The full breakthrough came in 2012 when, despite losing a heart-breaking four-set battle to Federer at the Wimbledon final, Murray quickly regrouped and won the London Olympics and his maiden Slam at the US Open.

In 2013 he finally captured the Wimbledon trophy. Thus, he snapped a 77-year streak of foreign victors at the All-England Lawn Tennis and Croquet Club.

The following two seasons were rough for Murray, who spent the first half of 2014 decimated by a back injury. Aside from living in the shadow of an utterly dominant Djokovic, he was suddenly incapable of beating an aging Federer. Furthermore, Stan Wawrinka´s late-career Slam heroics prompted many critics to question whether the Big Four should be considered a Big Three instead. Still, he carried Great Britain to an improbable Davis Cup title in 2015, setting the tone for a successful 2016 campaign.

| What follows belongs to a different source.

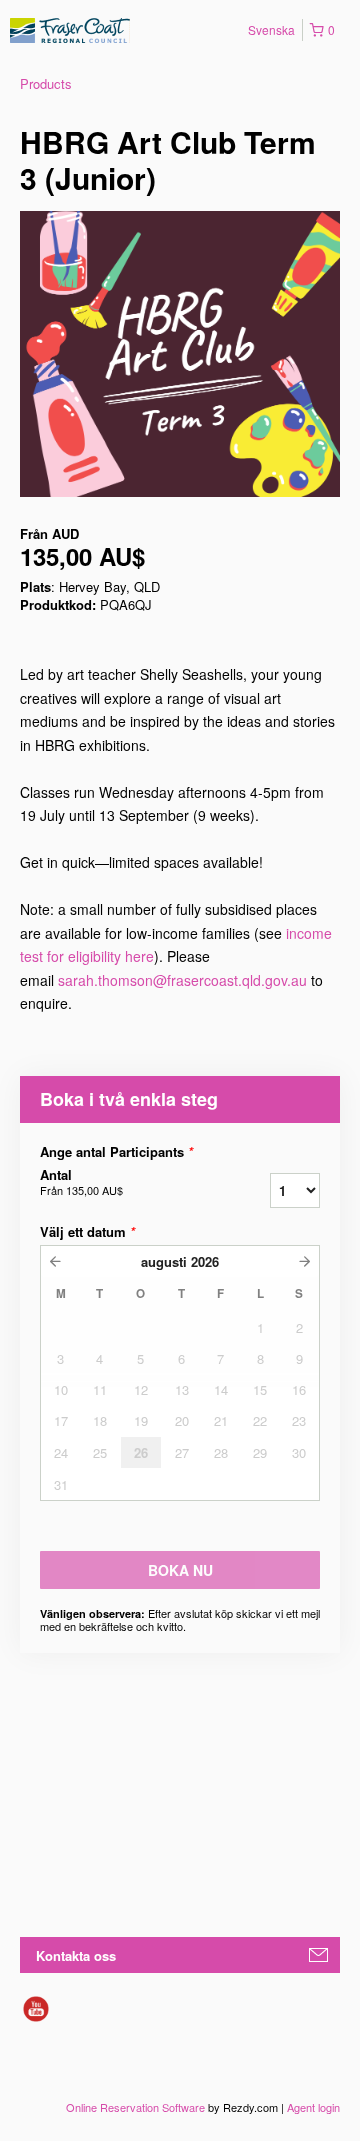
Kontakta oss (76, 1955)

Murray shut down all possible speculation with his superb 2016. After a routine final appearance in Melbourne, the Brit had a lackluster American spring swing. He bounced back with a stellar clay season, culminating it with his first final at Roland Garros. Ever since June, Dunblane´s prodigal son was undoubtedly the best player on the tour. Titles at Queen´s, Wimbledon, the Rio Olympics, Beijing, Shanghai, Vienna, and Paris corroborate such an assertion.

Nobody in the history of the sport had had to deal with three comparable juggernauts. While Murray is on the losing end of all three head-to-head matchups, he has beaten three of the best players ever a whopping 28 times, collecting at least seven wins against each of them. It would be foolish to deny that Djokovic´s uncharacteristic second half swoon has helped. Yet, tennis owed this #1 ranking to Murray. Like on that cold Sunday morning in Ourense a dozen years ago, he kept persisting. He refused to give up on that dream.